A key re-usable asset is spectrum that has been already acquired in auctions but is still generally undeployed in suburban and rural areas. The geographical fit for FWA is excellent, since FWA targeted areas are often suburban and rural, where unused spectrum is most prevalent. Utilizing undeployed bands and adding radios for them is a natural next step to cater for FWA, if utilizing previously deployed bands is not sufficient to meet FWA ambitions.
Depending on the radio network starting point and the operator’s ambitions for FWA, there are choices available to make the network capable of handling a combination of voice, mobile broadband and FWA in combination.
These choices can be summarized as utilize the existing radio network assets, add radio network capabilities, and densify the radio network grid. A well-planned mix of these choices should be deployed to meet the particular needs of each local situation. For further information we refer to the Ericsson Fixed Wireless Handbook.
iii. Focus on connecting community-based institutions
Leveraging existing assets can be a cost-effective roadmap to enable institutional coverage facilitated FWA. By institutional coverage, we refer to facilities like schools, libraries, community centers etc. which serve their local communities. Taking schools as an example, we see that the boundary of a school goes beyond its physical boundaries and extends into surrounding buildings. Therefore, with all the above reasons, the growing FWA ecosystem can benefit rural areas
Passive infrastructures such as sites, towers, electricity, etc. which is largest component of network deployment cost, is already available at institutional common places. This supports upgrading to 4G/5G and extending coverage with less demanding deployment. By leveraging the existing network assets and infrastructure not only can schools be connected but improved connectivity can be shared with the surrounding homes and communities. For example, network capacity that is used during the school day can be re-purposed during the evenings for home use when schools are closed.

#### Problem set
1. According to the passage on fixed wireless access, what is the largest part of network deployment cost?
2. Resume the passage on fixed wireless access, starting after its last sentence.
The records have no connection to the passage on fixed wireless access.

#### Provided records
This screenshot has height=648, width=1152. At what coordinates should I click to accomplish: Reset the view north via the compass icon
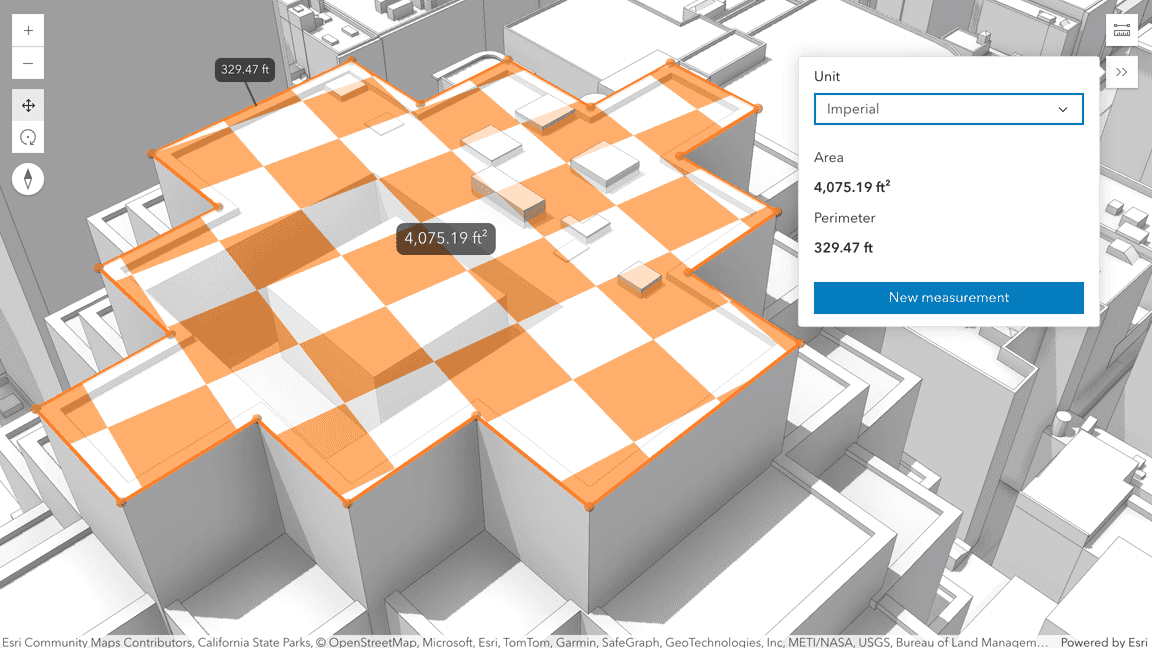pos(28,178)

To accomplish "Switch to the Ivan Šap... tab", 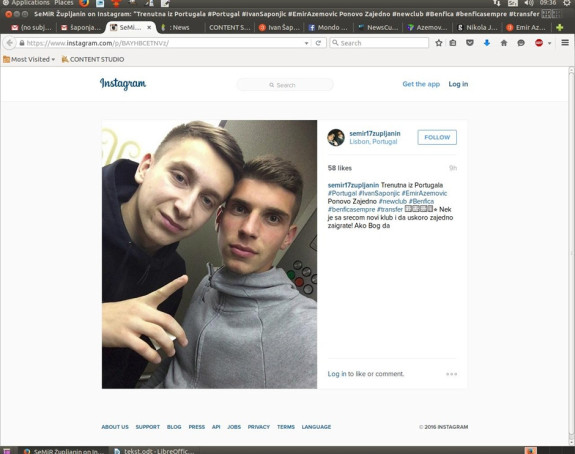I will 279,28.
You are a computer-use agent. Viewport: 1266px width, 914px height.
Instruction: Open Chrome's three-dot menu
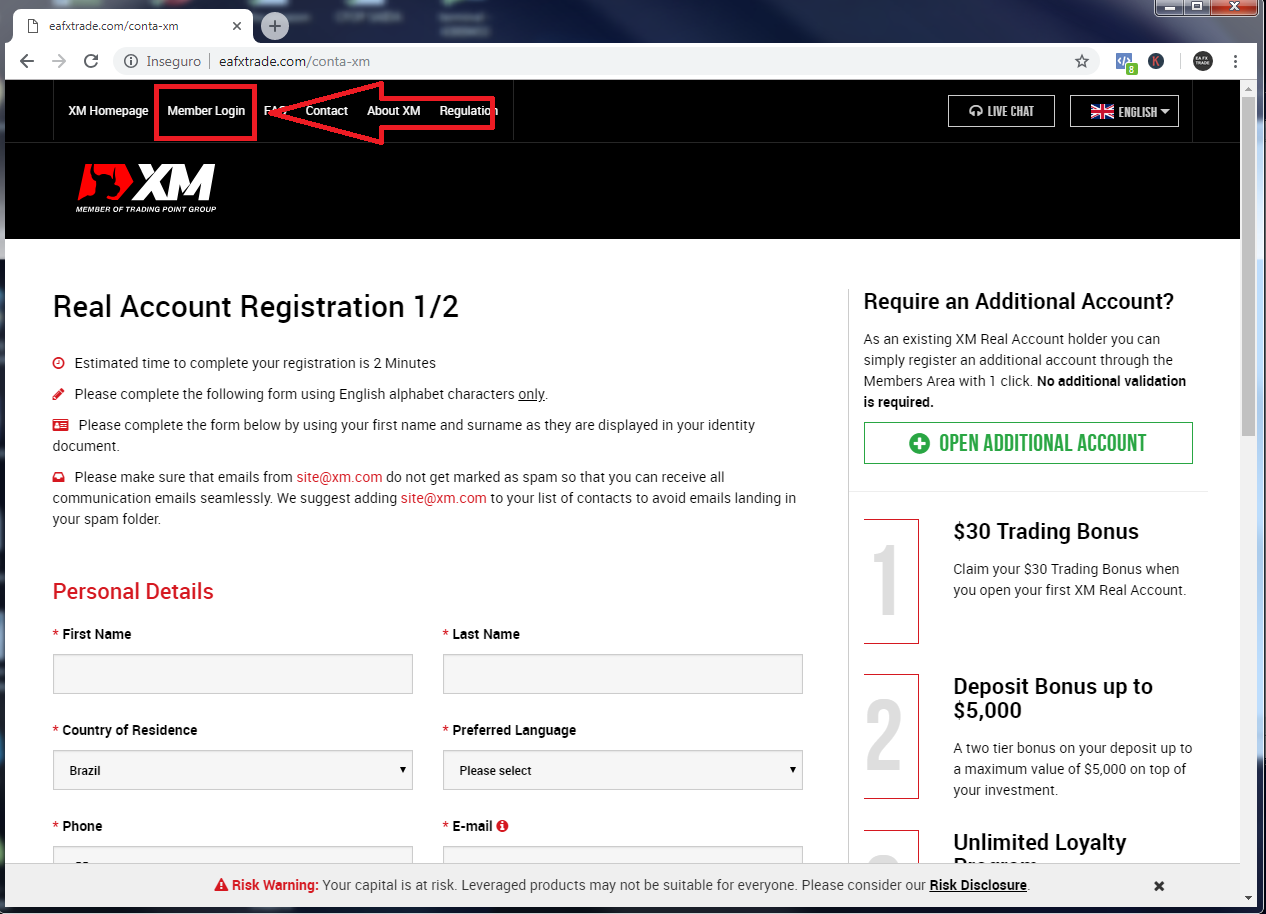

#### Answers in order
1. Passive infrastructure such as sites, towers and electricity.

2.
iv. Case Study Example: Australian National Broadband Network (NBN) rolling out fixed wireless services in remote and regional areas with Ericsson
Together with Australian NBN, we launched bitstream ethernet services in 2015 covering more than 580 000 premises in regional and remote areas where fixed line technologies are economically challenging. Previously, poor internet coverage has impacted Australian remote communities. Some refer to it as “data drought” which limited their access to information and opportunities to learning, developing and managing their businesses.
The solution is to optimize LTE for fixed wireless delivering broadband directly to businesses and homes as part of NBN’s Multi-technology Mix (MTM) strategy.
In this case, affordable and high-performance broadband services to less densely populated areas have closed the digital division between rural and urban. Communities benefit from better speeds, higher data allowances and better values and can enjoy connectivity and access to opportunities across education, business and entertainment.
As a result, Australian NBN and Ericsson’s fixed wireless footprint covers more than 270,000 homes and 47,000 community-based premises.